(EXERCISE INSTRUCTIONS): Nothing outside the stretch is wanted. Repeat exactly the lines of the listing below from the one that contains "[Share to X] (256, 1848)" through the one that contains "Win11 (993, 1303)", both ends included.

(DATASET ENTRIES):
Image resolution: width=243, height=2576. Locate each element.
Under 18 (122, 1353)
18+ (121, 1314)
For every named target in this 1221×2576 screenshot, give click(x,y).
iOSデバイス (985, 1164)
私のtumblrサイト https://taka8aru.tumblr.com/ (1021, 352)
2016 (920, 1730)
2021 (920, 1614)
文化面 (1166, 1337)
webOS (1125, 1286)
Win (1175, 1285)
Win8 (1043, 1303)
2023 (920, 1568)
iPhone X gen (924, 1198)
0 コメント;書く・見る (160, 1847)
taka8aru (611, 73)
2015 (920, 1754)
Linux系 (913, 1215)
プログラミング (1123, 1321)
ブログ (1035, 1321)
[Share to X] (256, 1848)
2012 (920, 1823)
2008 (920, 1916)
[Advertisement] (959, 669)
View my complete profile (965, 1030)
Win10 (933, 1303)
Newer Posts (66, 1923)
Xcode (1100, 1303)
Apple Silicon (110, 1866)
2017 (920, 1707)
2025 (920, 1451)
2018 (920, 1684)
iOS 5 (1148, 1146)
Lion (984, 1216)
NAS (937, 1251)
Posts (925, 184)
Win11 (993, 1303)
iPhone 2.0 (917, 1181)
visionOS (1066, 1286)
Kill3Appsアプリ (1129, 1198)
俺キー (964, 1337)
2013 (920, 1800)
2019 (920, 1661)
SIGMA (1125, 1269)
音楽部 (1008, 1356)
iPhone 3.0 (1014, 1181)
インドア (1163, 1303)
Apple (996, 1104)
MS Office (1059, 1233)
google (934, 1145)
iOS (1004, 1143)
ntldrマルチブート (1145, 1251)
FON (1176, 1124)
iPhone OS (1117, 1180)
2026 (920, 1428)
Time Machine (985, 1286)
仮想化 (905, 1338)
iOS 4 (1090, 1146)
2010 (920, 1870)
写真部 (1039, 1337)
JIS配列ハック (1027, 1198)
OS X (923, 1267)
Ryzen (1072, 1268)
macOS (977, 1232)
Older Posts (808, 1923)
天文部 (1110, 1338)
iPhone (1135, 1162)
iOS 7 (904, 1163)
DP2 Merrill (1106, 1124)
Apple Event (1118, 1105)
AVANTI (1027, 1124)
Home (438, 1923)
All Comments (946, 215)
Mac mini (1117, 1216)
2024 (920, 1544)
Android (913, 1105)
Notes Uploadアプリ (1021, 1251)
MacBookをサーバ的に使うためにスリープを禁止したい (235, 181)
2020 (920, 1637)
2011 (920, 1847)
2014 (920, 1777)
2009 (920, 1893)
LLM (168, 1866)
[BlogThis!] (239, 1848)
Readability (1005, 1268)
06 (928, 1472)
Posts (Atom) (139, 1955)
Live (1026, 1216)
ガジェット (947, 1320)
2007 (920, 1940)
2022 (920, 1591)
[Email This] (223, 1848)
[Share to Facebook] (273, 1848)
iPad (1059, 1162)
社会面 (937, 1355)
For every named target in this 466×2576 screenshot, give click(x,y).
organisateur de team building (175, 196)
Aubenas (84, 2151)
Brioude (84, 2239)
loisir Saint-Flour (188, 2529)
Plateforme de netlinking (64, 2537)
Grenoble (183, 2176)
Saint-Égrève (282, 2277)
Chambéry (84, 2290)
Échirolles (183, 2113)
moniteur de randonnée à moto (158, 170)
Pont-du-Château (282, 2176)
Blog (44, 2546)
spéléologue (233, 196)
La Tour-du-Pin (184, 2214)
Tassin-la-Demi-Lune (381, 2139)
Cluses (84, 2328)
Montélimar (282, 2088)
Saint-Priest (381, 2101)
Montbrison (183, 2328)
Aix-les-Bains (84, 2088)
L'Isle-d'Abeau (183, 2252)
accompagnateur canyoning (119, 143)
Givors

(PROBLEM SOLUTION):
[Share to X] (256, 1848)
2012 (920, 1823)
2008 (920, 1916)
[Advertisement] (959, 669)
View my complete profile (965, 1030)
Win10 (933, 1303)
Newer Posts (66, 1923)
Xcode (1100, 1303)
Apple Silicon (110, 1866)
2017 (920, 1707)
2025 (920, 1451)
2018 (920, 1684)
iOS 5 (1148, 1146)
Lion (984, 1216)
NAS (937, 1251)
Posts (925, 184)
Win11 (993, 1303)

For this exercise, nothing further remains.